Pigeonhole Principle

Basic Pigeonhole Principle

If $n + 1$ or more pigeons are placed in $n$ pigeonholes, then at least one pigeonhole contains two or more pigeons.

More generally: If $n$ objects are placed into $k$ boxes where $n > k$, then at least one box contains more than one object.

Generalized Pigeonhole Principle

If $N$ objects are placed into $k$ boxes, then at least one box contains at least $\lceil N/k \rceil$ objects.

$\text{At least one box has } \geq \left\lceil \frac{N}{k} \right\rceil \text{ objects}$

Example: Among 100 people, at least $\lceil 100/12 \rceil = 9$ were born in the same month.

Classic Examples

Birthday Problem Setup

Among any 367 people, at least 2 share a birthday. (366 possible birthdays + 1 extra person)

Handshake Problem

At any party, at least two people have shaken the same number of hands.

Proof: With $n$ people, possible handshakes per person: $0, 1, 2, \ldots, n-1$ (that's $n$ values). But 0 and $n-1$ can't both occur (someone shook everyone vs. someone shook no one). So only $n-1$ distinct values are possible for $n$ people. By pigeonhole, two people have the same count.

Subset Sum Problem

Among any $n+1$ integers, two have the same remainder mod $n$.

Proof: Only $n$ possible remainders: $0, 1, \ldots, n-1$. With $n+1$ integers, by pigeonhole, two share a remainder.

Existence Proofs

Rational Approximation

For any irrational $x$ and positive integer $n$, there exists a rational $p/q$ with $1 \leq q \leq n$ such that: $\left| x - \frac{p}{q} \right| < \frac{1}{nq}$

Proof Idea: Consider $\{kx\}$ (fractional parts) for $k = 0, 1, \ldots, n$. Divide $[0, 1)$ into $n$ intervals of length $1/n$. By pigeonhole, two fractional parts are in the same interval.

Sequence Problems

In any sequence of $n^2 + 1$ distinct real numbers, there's an increasing or decreasing subsequence of length $n + 1$.

Proof (Erdős–Szekeres Theorem): For each element $a_i$, let $L_i$ = length of longest increasing subsequence ending at $a_i$. If no $L_i > n$, then $L_i \in \{1, 2, \ldots, n\}$. With $n^2 + 1$ elements and $n$ possible values, by pigeonhole, $n + 1$ elements share the same $L_i$ value. These must form a decreasing subsequence.

▸ **Problems and tasks**:
(1) Translate this sentence from the pigeonhole principle notes into Spanish: "At any party, at least two people have shaken the same number of hands."
(2) Locate each line in the rows that contains the word "link", matching case, and copy those lines.
The rows that follow have no connection to the pigeonhole principle notes.

▸ **Listing**:
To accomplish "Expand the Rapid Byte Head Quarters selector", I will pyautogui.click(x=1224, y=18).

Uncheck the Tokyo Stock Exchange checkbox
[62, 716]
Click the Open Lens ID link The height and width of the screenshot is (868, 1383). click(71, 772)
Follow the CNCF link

--

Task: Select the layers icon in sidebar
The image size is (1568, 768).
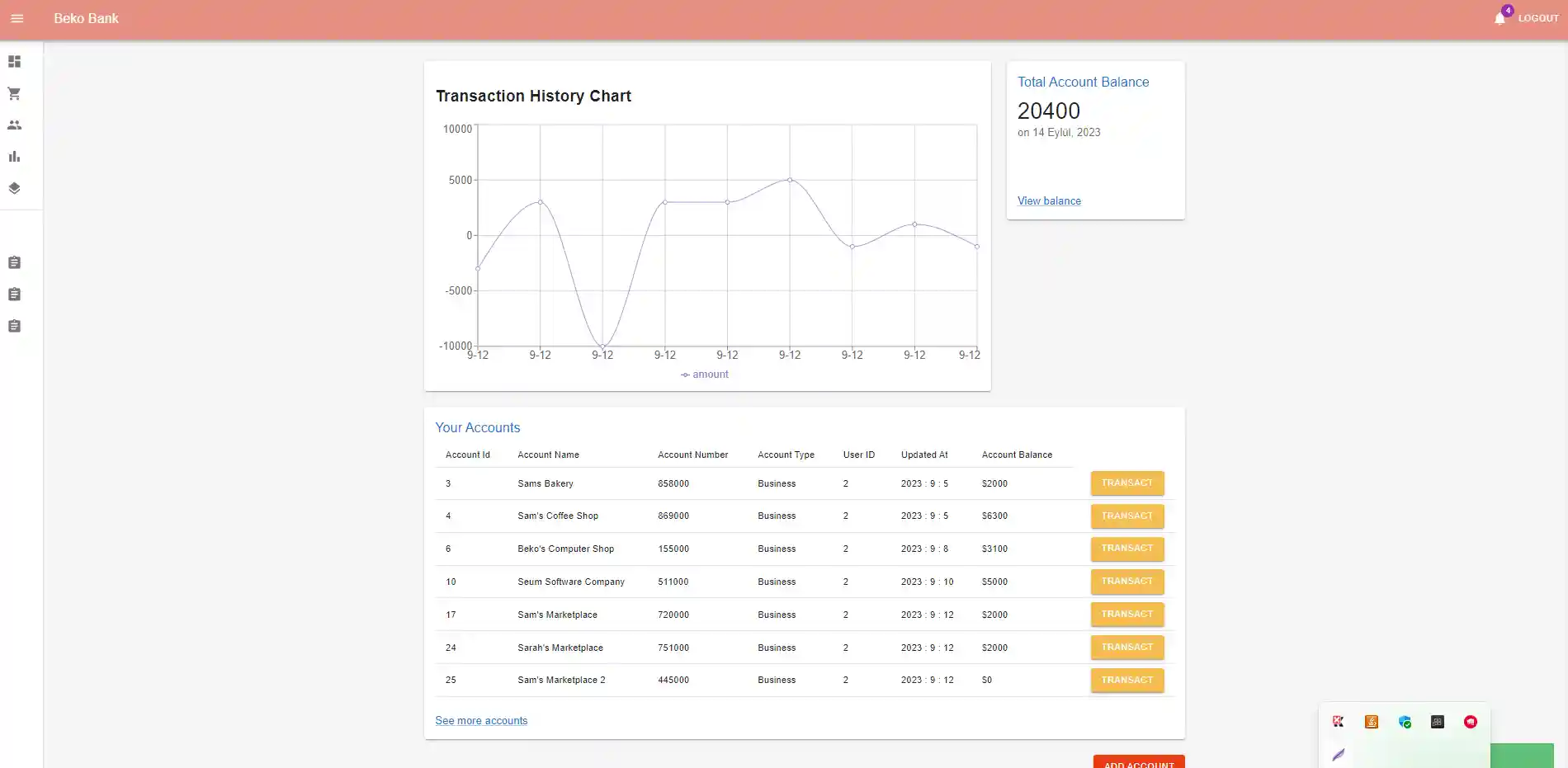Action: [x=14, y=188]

▸ **Answers to the exercise**:
(1) En cualquier fiesta, al menos dos personas han estrechado el mismo número de manos.

(2)
Click the Open Lens ID link The height and width of the screenshot is (868, 1383). click(71, 772)
Follow the CNCF link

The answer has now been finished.